Announcing the appointment, European Commission President Jean-Claude Juncker said he "wanted an experienced politician for this difficult job".

Mr Barnier will take up his post on October 1st.

A former EU commissioner, Mr Barnier led the EU's banking reforms - a move unpopular in London's finance district.

In a tweet, Mr Barnier said he was honoured to be appointed to the role.

Mr Barnier will work with his British opposite number, Brexit minister David Davis, who was at the forefront of the campaign to leave the EU.

Negotiations will only begin when Article 50 is triggered.

Mr Barnier is known as a tough negotiator.

As European commissioner for financial services between 2010 and 2014, he spearheaded the overhaul of EU banking laws in the aftermath of the 2008 financial crisis.

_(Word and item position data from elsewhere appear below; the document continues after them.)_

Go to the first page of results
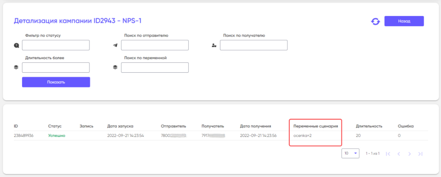441x177 pixels. pyautogui.click(x=388, y=154)
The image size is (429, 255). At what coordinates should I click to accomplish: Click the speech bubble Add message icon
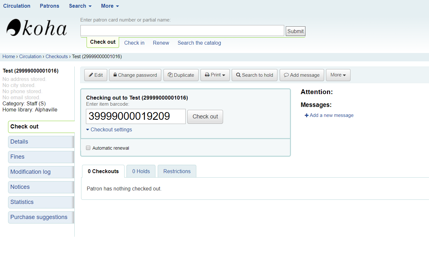click(x=286, y=75)
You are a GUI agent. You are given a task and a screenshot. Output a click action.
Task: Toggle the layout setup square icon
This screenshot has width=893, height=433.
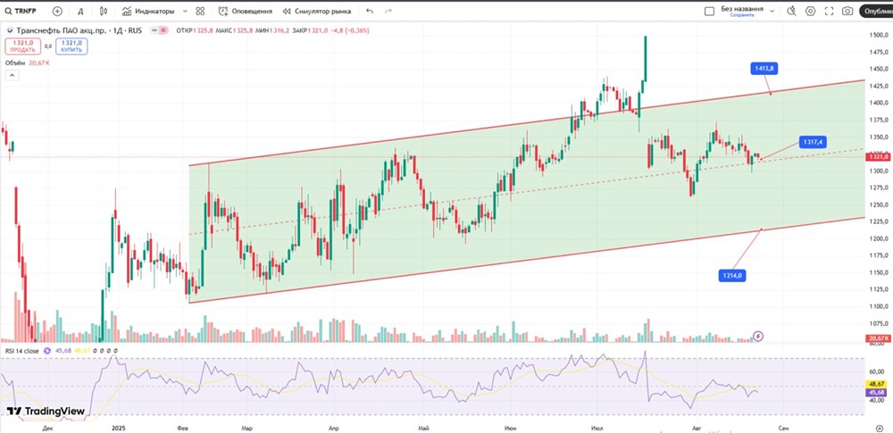[709, 11]
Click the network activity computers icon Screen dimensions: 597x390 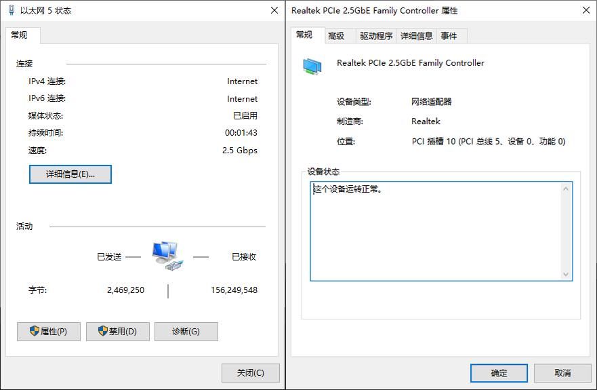point(166,256)
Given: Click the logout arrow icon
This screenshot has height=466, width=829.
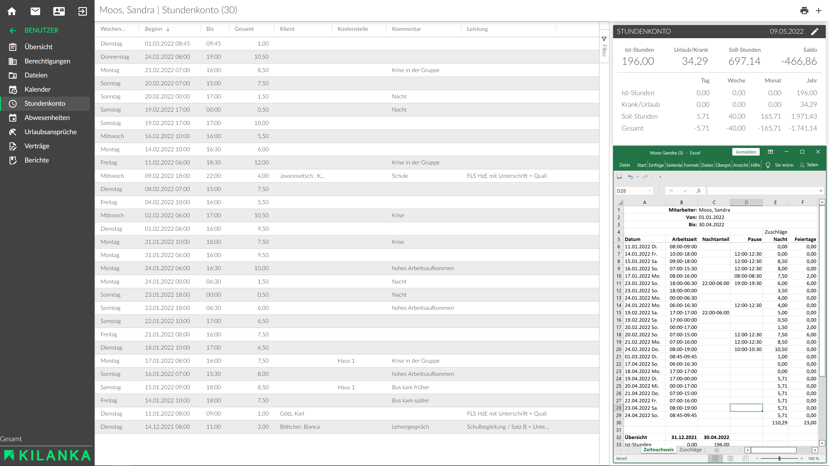Looking at the screenshot, I should (x=82, y=11).
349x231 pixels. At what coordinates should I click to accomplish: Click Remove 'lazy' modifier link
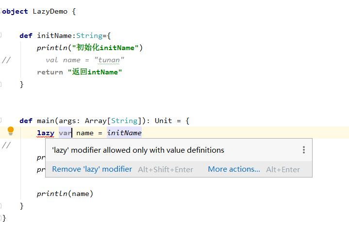(92, 169)
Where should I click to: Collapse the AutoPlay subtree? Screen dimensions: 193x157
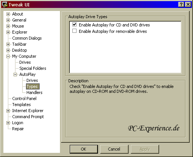(x=15, y=74)
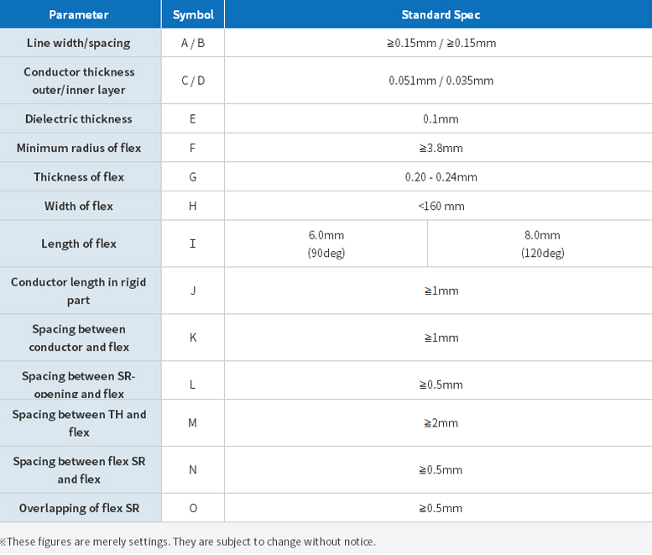This screenshot has height=555, width=652.
Task: Select Conductor length in rigid part label
Action: (x=81, y=291)
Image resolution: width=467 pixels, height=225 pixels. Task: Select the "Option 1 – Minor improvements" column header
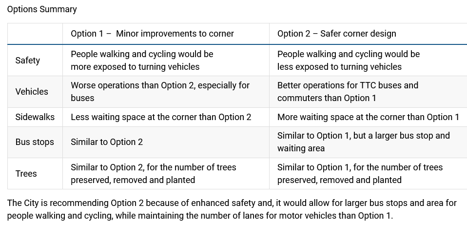152,34
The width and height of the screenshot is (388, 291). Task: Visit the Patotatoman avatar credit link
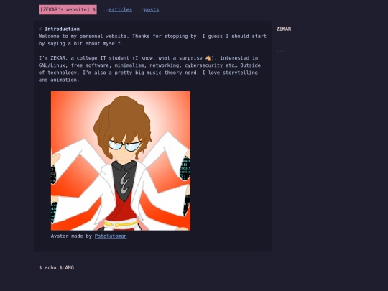pyautogui.click(x=111, y=236)
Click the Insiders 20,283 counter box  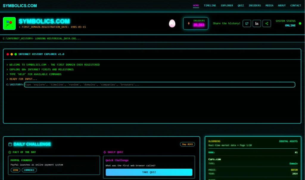pos(195,23)
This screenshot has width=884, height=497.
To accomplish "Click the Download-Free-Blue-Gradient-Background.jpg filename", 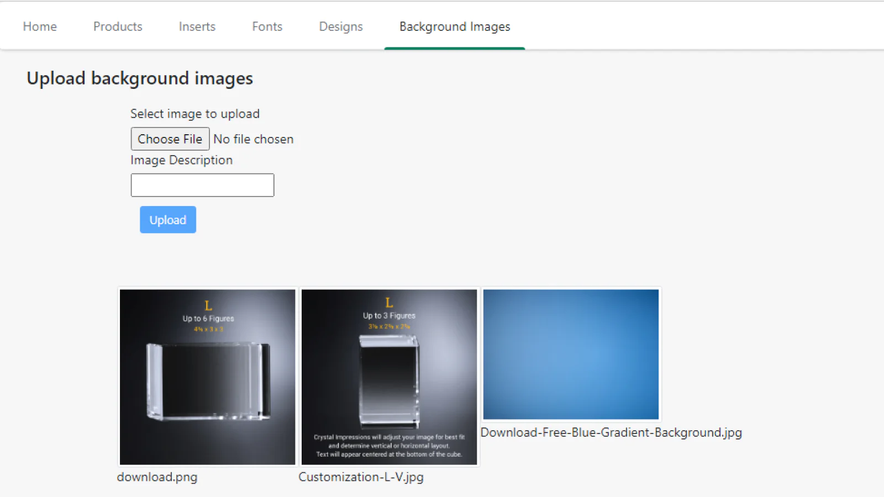I will [x=611, y=432].
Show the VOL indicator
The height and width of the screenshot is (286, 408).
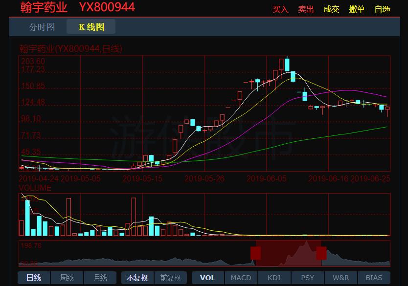tap(208, 278)
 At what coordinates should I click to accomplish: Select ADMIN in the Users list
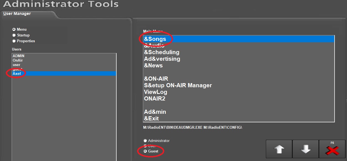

These included a swathe of measures, which included capping banker bonuses and a crackdown on short selling - some of which were objected to by the City of London.

Comments on social media by British political editors have already declared the appointment an 'act of war'.

The BBC's chief correspondent Gavin Hewitt points out that Mr Barnier will come with a French, as well as a Brussels, brief.

European Council President Donald Tusk, who chairs EU summits, had previously appointed Belgian EU official Didier Seeuws to oversee preparations for the Brexit negotiations.

It was not immediately clear what the relationship between Mr Barnier and Mr Seeuws would be.